Attend this free virtual event and experience a special look into Niger, and the impact you are making in the lives of children and families impacted by clubfoot. Today 1,200 kids are born with clubfoot each year in this country but only 12% are accessing care.
Does the problem seem overwhelming? Amazingly, you can help with a minimal investment that will help free a child from disability and turn their life into one of new and positive possibilities! Be inspired and learn how you can transform lives physically and spiritually.
During the free, virtual event you will:
1) Register for the event.
2) Get your Bingo card.
3) Make a donation.
Moussa is the program manager for Hope Walks in Niger, his home country. He first became involved in clubfoot treatment when his son, Japhet, was born with the birth defect. He began as a parent advisor at a Hope Walks partner clinic guiding and helping other parents through the treatment process.
Japhet is 8-years-old. He enjoys playing soccer, running and doing the things most young boys enjoy. While he has no memory of his clubfoot, he understands how his life would be different if he never received treatment. He is a living testimony to how your support can change lives.
Natalie is a board member of Hope Walks and the Image and Brand Consultant of the company she created, Signature Style.

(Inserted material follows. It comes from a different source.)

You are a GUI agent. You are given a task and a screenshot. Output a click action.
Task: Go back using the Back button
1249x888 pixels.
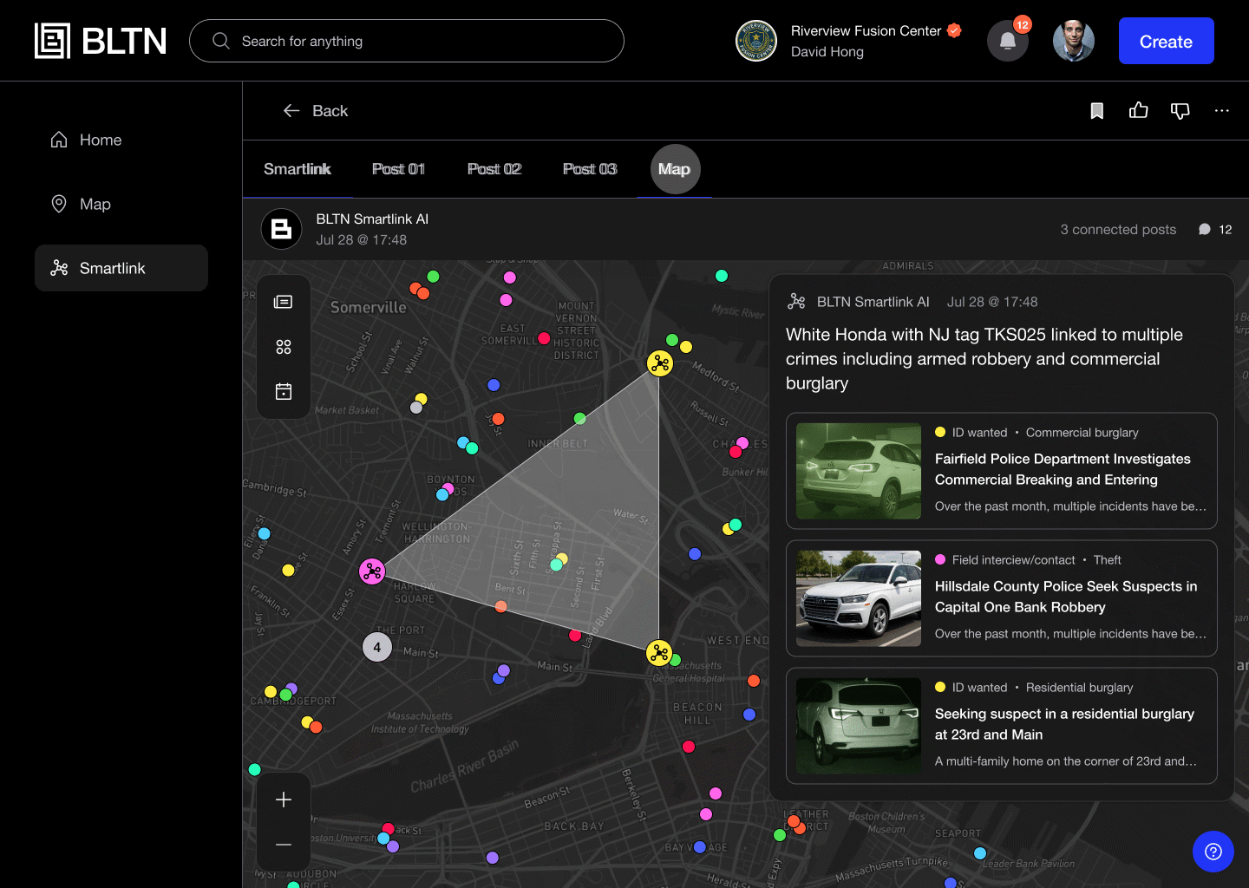[x=316, y=111]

She first learned of Hope Walks after her youngest daughter, Anna, was born with a clubfoot. After experiencing the blessing of correctable action to eliminate Anna’s clubfoot, Natalie and her family have invested in helping others experience the same.
Scott is the president of Hope Walks. A graduate of Messiah College, Scott worked as a nurse in Pediatric Intensive Care Units across the country before becoming involved in international health work in 2000 with Samaritan’s Purse.
Are you ready for some fun? An Evening of Hope is not just a learning opportunity, it’s a chance for some good old fashioned family Bingo fun!
Throughout the evening, listen for one of the special guests to say words connected with clubfoot treatment.
When you hear a word found on your bingo card, mark it off.
When you have filled the entire board, take a picture of the card and send with your name to email@example.com or 717-502-4400.
The first 50 attendees to win bingo will get a Hope Walks t-shirt.
Clubfoot is a birth defect that twists the foot downward and inward, making walking difficult or impossible. While it cannot be prevented, it can be corrected.
We use the Ponseti method, the gold standard of clubfoot treatment. The process involves weekly casting for four to eight weeks followed by braces to maintain the correction up to about age 5.
We pair quality clubfoot treatment with compassionate care from counselors (called parent advisors), all while empowering local healthcare workers and educating parents and caregivers.